L’intelligence artificielle est désormais partout. À VivaTech 2026, elle était présente sur la quasi-totalité des stands, qu’il s’agisse de startups, de grandes entreprises ou d’institutions publiques. Au-delà de l’effet de démonstration, cette édition montre surtout que l’IA entre progressivement dans une phase de maturité : les organisations ne cherchent plus seulement à expérimenter, mais à créer de la valeur grâce à des usages concrets.
Cette évolution ne concerne pas uniquement les acteurs de la tech. Santé, banque, industrie, commerce, éducation ou encore cybersécurité : tous les secteurs repensent leurs métiers à travers l’intelligence artificielle. Les échanges avec les exposants ont mis en évidence une même problématique : comment intégrer ces outils tout en conservant la confiance des utilisateurs et la maîtrise des décisions ?
Mais cette transformation ne repose pas uniquement sur la technologie. Les discussions entendues tout au long de la journée rappellent que les enjeux sont aussi humains. Les entreprises recherchent désormais un équilibre entre les gains de productivité offerts par l’IA et le maintien d’une supervision humaine, notamment lorsque les décisions ont des conséquences importantes pour les clients ou les citoyens.
Cette question fait directement écho aux travaux que je mène dans le cadre de mon mémoire sur l’intelligence artificielle dans la communication bancaire.
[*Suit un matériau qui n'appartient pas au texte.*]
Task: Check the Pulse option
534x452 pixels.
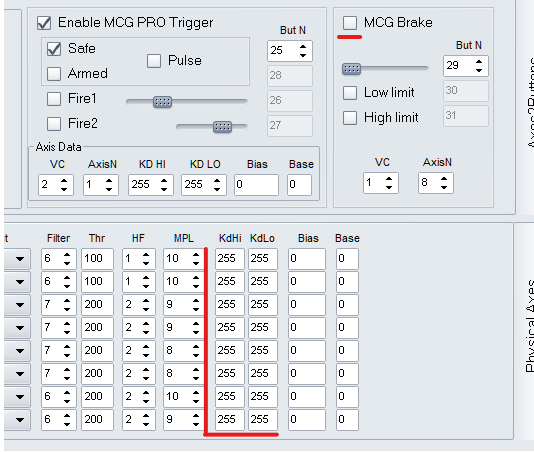Action: point(154,61)
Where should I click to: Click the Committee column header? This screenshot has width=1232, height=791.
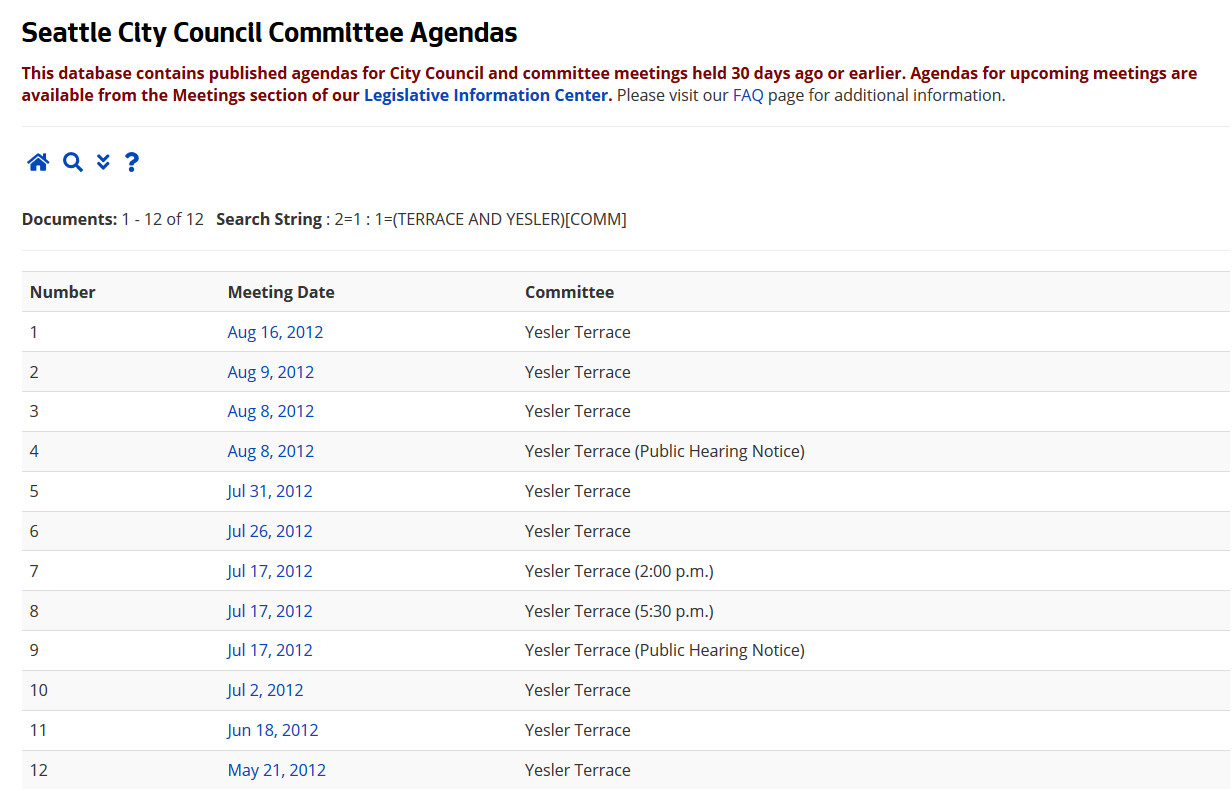click(x=569, y=292)
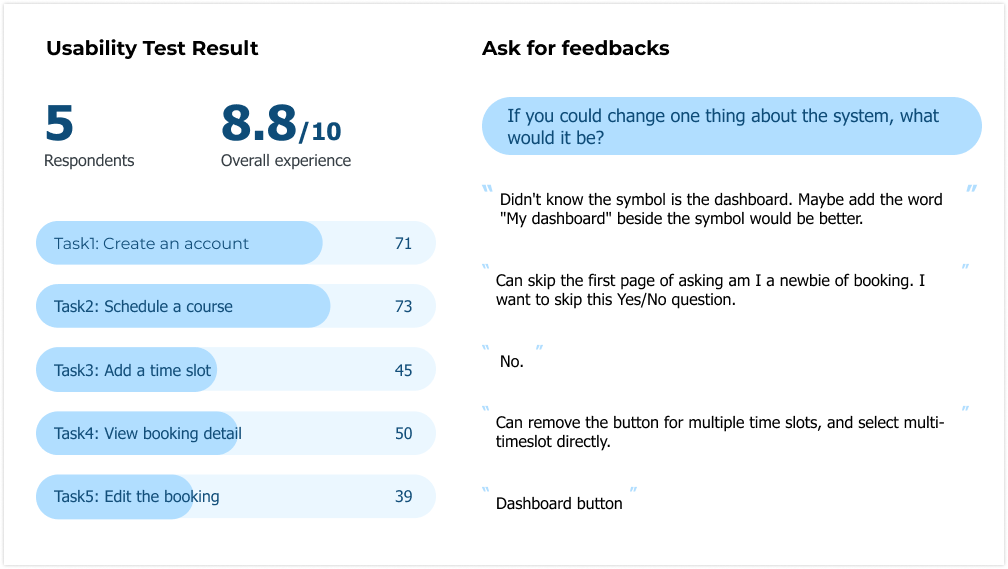Click the Ask for feedbacks heading
This screenshot has height=569, width=1008.
click(x=575, y=48)
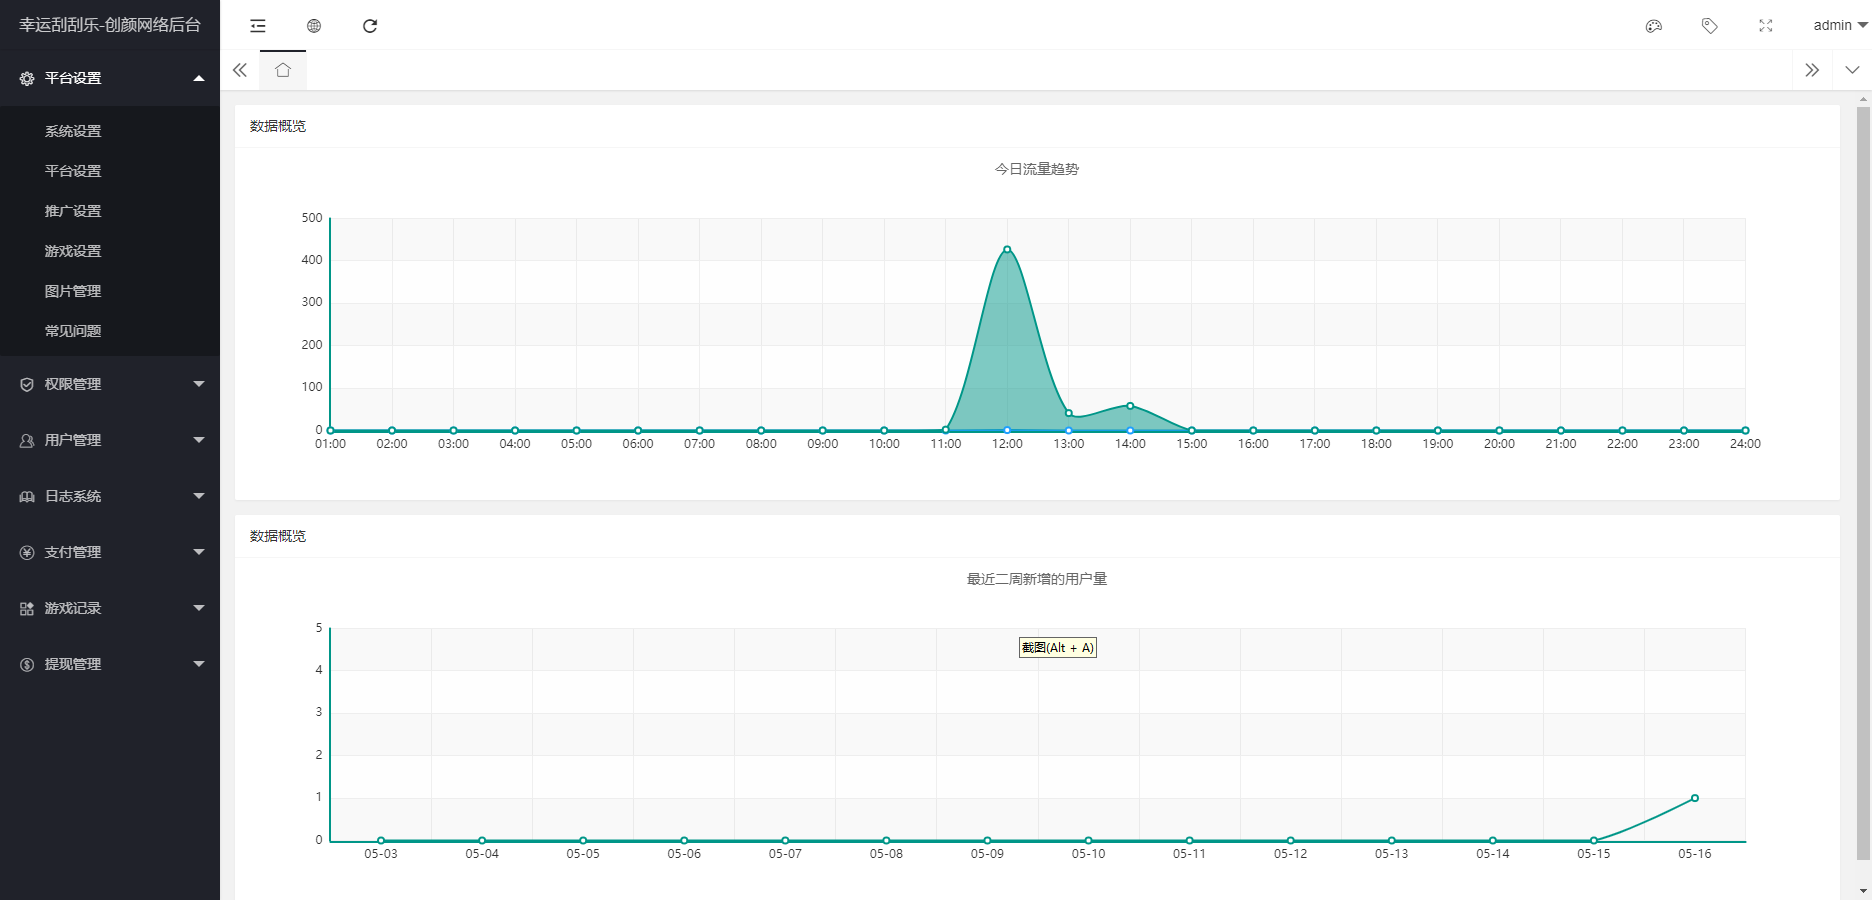This screenshot has height=900, width=1872.
Task: Click the refresh page icon
Action: (x=370, y=26)
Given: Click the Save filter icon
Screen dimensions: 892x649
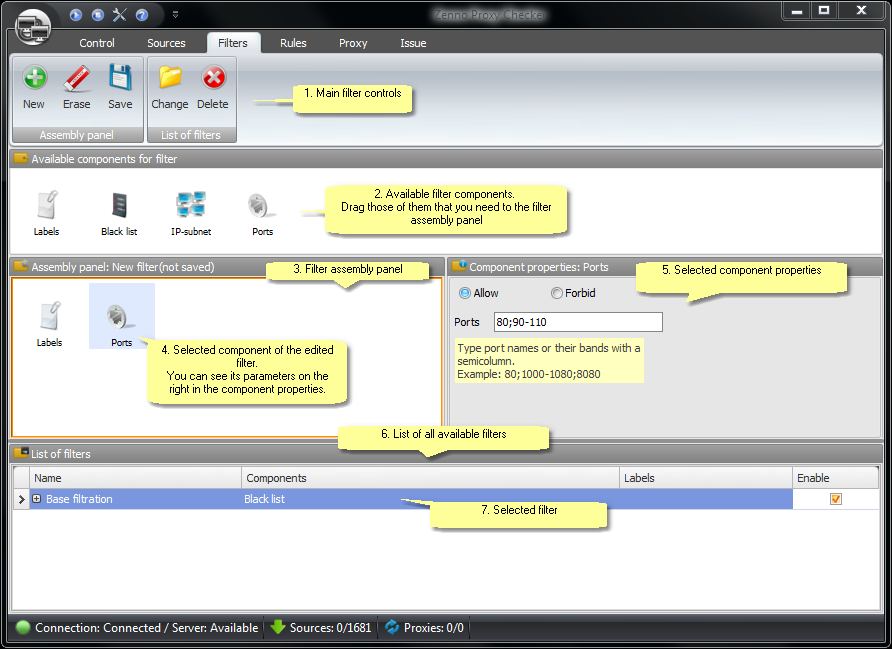Looking at the screenshot, I should tap(120, 80).
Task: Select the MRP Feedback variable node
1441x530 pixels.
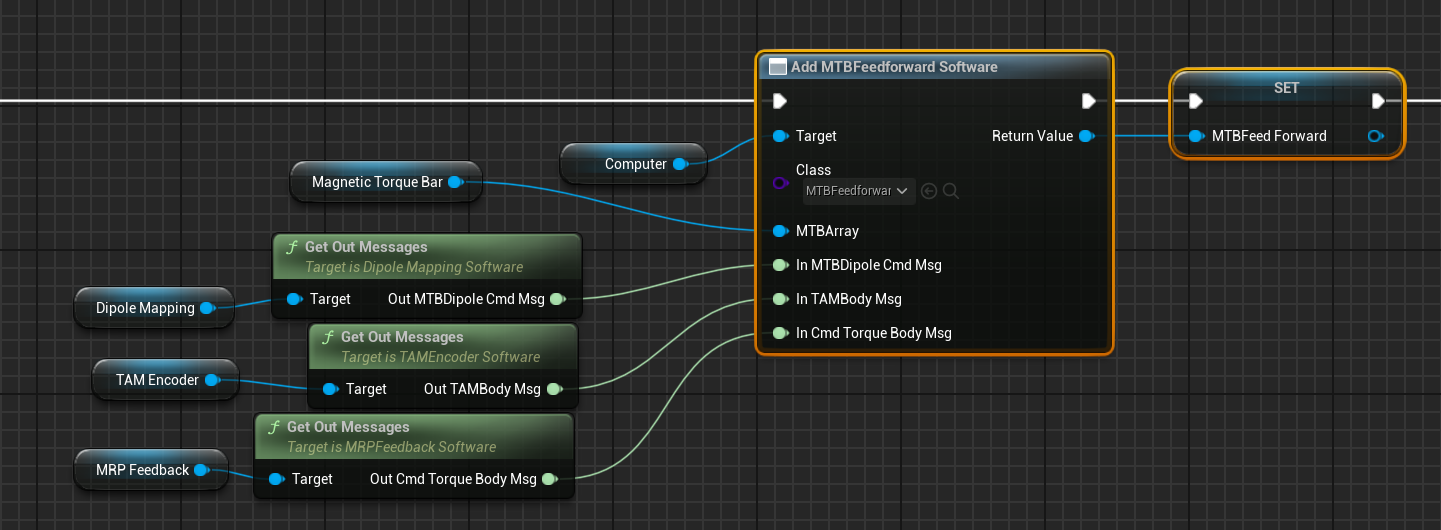Action: point(142,470)
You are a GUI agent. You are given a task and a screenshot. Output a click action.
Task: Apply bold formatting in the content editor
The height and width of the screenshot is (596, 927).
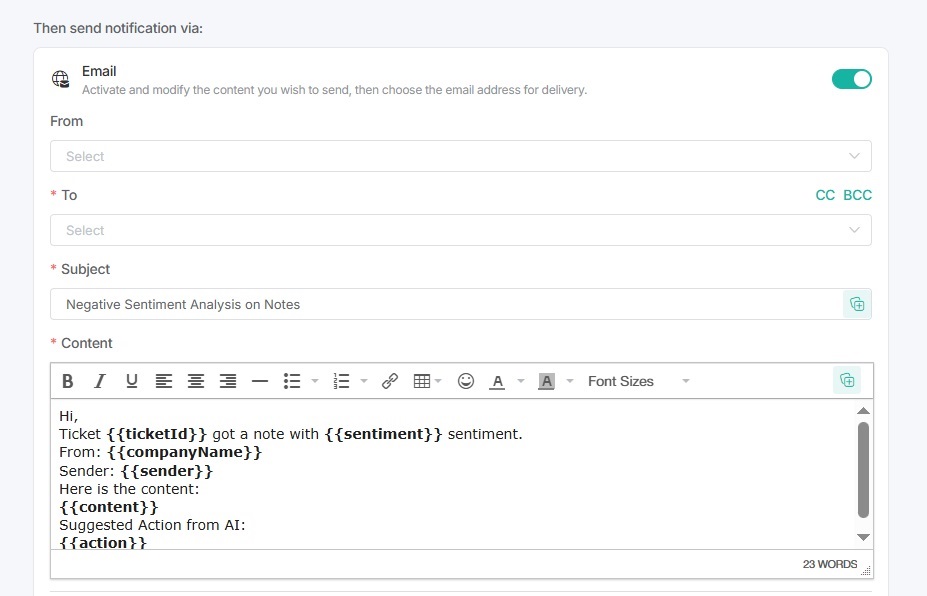[68, 381]
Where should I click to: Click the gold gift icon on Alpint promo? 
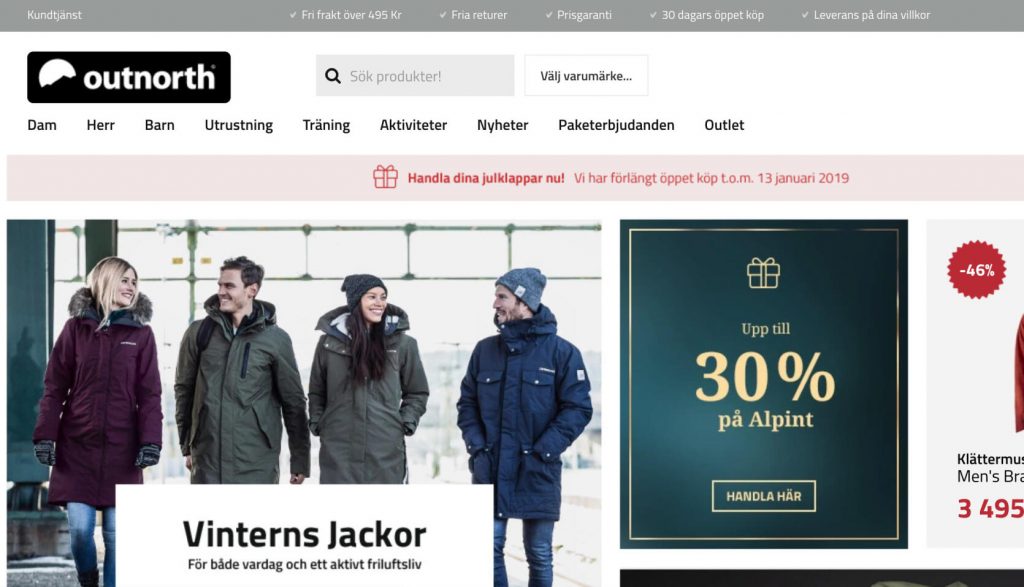click(763, 273)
Si l’IA permet d’accélérer la création de contenus, d’assister les communicants ou d’améliorer la personnalisation des messages, elle soulève également des interrogations sur la responsabilité, la conformité réglementaire et la préservation de la confiance.
Vous trouverez ci-après mon vlog réalisé à l’occasion de cette journée à VivaTech 2026. J’y partage les coulisses de ma visite, j’illustre les conférences, les démonstrations et les échanges avec les exposants rencontrés sur le salon.
Cette immersion montre que le véritable enjeu n’est plus de savoir si l’IA trouvera sa place dans les entreprises. La question est désormais de comprendre comment l’intégrer de manière responsable, en faisant de l’humain non pas un simple utilisateur, mais le garant des décisions, de l’éthique et de la confiance.